Task description: Copy every one of the records below, line for line, without changing anything.

Records for finding visible targets:
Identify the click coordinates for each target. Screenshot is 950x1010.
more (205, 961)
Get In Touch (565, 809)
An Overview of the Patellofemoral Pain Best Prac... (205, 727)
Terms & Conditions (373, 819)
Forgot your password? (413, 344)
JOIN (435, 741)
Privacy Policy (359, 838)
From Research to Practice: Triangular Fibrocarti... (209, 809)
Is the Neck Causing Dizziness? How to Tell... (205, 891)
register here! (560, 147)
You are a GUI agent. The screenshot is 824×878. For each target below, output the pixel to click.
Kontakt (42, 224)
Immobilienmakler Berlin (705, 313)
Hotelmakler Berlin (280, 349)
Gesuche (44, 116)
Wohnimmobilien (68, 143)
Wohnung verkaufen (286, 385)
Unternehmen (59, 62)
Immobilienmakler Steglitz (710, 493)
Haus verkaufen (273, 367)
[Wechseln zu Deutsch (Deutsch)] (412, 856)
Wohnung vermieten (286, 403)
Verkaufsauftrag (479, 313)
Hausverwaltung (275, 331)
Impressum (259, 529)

Solution for this task:
Identify the click coordinates for each target. Screenshot is 950x1010.
more (205, 961)
Get In Touch (565, 809)
An Overview of the Patellofemoral Pain Best Prac... (205, 727)
Terms & Conditions (373, 819)
Forgot your password? (413, 344)
JOIN (435, 741)
Privacy Policy (359, 838)
From Research to Practice: Triangular Fibrocarti... (209, 809)
Is the Neck Causing Dizziness? How to Tell... (205, 891)
register here! (560, 147)
You are a GUI agent. The screenshot is 824×878. For each target below, output the pixel to click.
Kontakt (42, 224)
Immobilienmakler Berlin (705, 313)
Hotelmakler Berlin (280, 349)
Gesuche (44, 116)
Wohnimmobilien (68, 143)
Wohnung verkaufen (286, 385)
Unternehmen (59, 62)
Immobilienmakler Steglitz (710, 493)
Haus verkaufen (273, 367)
[Wechseln zu Deutsch (Deutsch)] (412, 856)
Wohnung vermieten (286, 403)
Verkaufsauftrag (479, 313)
Hausverwaltung (275, 331)
Impressum (259, 529)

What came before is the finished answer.